Он вытянул палец и потрогал ребёнка. Какой он хрупкий, беспомощный. На головке пульсировал родничок. Нажмёшь сильнее, жизнь оборвется.
— Отправьте его в Каракорум, — приказал каан. — И мать тоже. Если выживет.
Он сделал шаг к выходу, но задержался. Грозно осмотрел трепещущих слуг:
— Глядите, чтоб с мальчишкой ничего не случилось. Кишки выпущу! — и вышел.
Его не обрадовал пришедший, возможно, на смену ему младенец.
Вечером в парадном шатре, украшенном шёлковыми лентами, собрались монгольские орхоны, чтобы отпраздновать рождение сына вождя. Одетые в шкуры танцоры ударяли в кимвалы и гулкие бубны из свиной кожи, выплясывали старый монгольский танец на кривых ногах, а снаружи обнажённые по пояс, толстые, намазанные маслом чжурджени выбивали обёрнутыми войлоком палками ритм из огромных барабанов. Повсюду резали баранов, коз, коров. Из медных чанов черпали вино. Сегодня всем надлежало веселиться. В шатре причудливо накрашенные шуты по очереди кричали голосами различных животных и птиц, а сановные гости под залихватский хохот угадывали, кого те изображали. Забродивший кумыс уже чавкал под ногами. Целую толпу невольниц подвели к становищу, чтобы все желающие могли получить женщину, как только пожелают. Пьяные монголы добрели, валились друг к другу в объятия, распевали песни, несли околесицу. Взялись пострелять из лука, кто лучше, — почти все промазали.
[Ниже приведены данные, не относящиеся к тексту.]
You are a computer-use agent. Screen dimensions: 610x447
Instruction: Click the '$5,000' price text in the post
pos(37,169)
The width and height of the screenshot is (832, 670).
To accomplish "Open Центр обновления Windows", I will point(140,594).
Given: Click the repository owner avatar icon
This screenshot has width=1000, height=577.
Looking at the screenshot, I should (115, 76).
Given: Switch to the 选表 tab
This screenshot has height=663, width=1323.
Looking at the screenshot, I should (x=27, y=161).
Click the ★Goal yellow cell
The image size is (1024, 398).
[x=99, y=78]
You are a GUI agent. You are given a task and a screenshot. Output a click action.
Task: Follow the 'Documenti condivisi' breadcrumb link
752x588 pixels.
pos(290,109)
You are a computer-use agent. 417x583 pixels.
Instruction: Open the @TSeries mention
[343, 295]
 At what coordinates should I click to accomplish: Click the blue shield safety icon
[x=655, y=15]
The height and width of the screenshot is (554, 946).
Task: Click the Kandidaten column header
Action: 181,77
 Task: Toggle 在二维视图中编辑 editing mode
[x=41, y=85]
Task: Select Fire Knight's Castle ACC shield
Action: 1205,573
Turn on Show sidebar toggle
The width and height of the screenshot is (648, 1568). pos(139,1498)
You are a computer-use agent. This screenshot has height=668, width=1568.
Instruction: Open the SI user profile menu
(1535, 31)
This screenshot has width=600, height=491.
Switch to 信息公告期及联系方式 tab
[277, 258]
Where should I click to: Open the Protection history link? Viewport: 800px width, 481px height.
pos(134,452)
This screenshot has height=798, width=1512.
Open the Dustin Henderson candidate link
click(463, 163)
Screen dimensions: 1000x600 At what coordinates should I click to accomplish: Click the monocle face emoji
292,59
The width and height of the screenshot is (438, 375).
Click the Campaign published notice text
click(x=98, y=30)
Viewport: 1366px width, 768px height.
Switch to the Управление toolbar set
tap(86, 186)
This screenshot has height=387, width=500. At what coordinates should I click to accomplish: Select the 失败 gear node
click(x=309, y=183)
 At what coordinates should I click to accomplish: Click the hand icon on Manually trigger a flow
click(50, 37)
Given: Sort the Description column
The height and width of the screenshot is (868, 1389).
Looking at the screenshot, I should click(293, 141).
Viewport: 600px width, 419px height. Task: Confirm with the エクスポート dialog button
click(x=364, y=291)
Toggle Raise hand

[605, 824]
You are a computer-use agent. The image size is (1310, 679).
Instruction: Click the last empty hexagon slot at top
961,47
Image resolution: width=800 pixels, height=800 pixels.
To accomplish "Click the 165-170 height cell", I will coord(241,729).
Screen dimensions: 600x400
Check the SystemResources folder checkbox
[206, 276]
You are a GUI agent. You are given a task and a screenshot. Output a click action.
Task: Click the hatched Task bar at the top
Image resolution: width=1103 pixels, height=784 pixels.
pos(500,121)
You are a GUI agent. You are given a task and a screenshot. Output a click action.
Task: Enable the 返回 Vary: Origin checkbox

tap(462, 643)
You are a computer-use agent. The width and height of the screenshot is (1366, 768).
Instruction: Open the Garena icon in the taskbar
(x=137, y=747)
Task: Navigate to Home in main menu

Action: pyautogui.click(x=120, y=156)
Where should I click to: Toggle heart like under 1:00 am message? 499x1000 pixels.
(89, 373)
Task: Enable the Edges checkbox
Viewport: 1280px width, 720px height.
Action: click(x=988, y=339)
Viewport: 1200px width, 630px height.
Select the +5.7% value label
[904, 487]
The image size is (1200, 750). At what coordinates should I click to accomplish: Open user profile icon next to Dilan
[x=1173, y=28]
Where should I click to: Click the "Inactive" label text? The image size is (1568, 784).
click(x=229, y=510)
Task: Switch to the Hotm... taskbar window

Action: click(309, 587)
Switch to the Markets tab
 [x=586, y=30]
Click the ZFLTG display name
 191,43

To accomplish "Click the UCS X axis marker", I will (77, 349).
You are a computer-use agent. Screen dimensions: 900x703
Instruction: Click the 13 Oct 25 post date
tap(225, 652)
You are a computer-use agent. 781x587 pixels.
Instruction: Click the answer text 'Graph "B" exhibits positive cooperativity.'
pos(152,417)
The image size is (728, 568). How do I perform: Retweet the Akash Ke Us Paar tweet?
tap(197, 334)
Щедрость не знала границ: накормили пленных, всех, даже тех, кого завтра будут резать: завалили мясом, фруктами, дали вина; менялись золотом, изумрудами, саблями, конями. Подумать только, у Сына Неба ещё один сын! У Великого Повелителя Мира счастье! Всем пить! Плясать! Не спать, покуда трезвый!
Каан тоже смеялся, тоже пил кумыс, но настоящего веселья не было. Что-то росло в нём, искало выхода и не могло вырваться.
Он несколько оживился, когда в шатёр вползли абиссинские колдуны с муллой и каким-то неопределённого вида шаманом, чёрные, чумазые, с льстивыми улыбками на измождённых лицах. Они развернули рваную кожу, испещрённую загадочными значками, прямо у ног монгольского владыки. Каан махнул рукой, и всё стихло, лишь несколько гостей, во хмелю окончательно потерявших голову, время от времени вскидывались с невнятными воплями, но им быстро затыкали рты.
— Что у вас там? — спросил хозяин. — Чего напророчили?
Высокий бритый колдун в полуистлевшем халате на тощем теле вынул из ушей круглые серьги и посмотрел через них на небо. Потом ткнул пальцем в кожу и, завывая, проговорил:
— Бог не оставит тебя. Ты разоришь много городов. Тебе подчинится весь мир. Ты станешь как Бог. Бог смотрит на тебя, великий хан. Твоё потомство прославит тебя. Твоё право на небо освящено оракулом. Тебя ждёт хорошая охота и щедрые дары самого Бога.
— А где?.. — вдруг повернулся каан к сидевшему рядом с ним с непроницаемым лицом Елюй Чу-цаю, который почти не выпивал, лишь пригубил вина.
Елюй Чу-цай вопросительно вскинул брови и наклонился ближе. Каан гладил кошку, развалившуюся у него на коленях. Кошка утробно мурлыкала.
— Бог, — пояснил он. — Я же говорю с Ним, дарю ему жертвы… Но — где Он?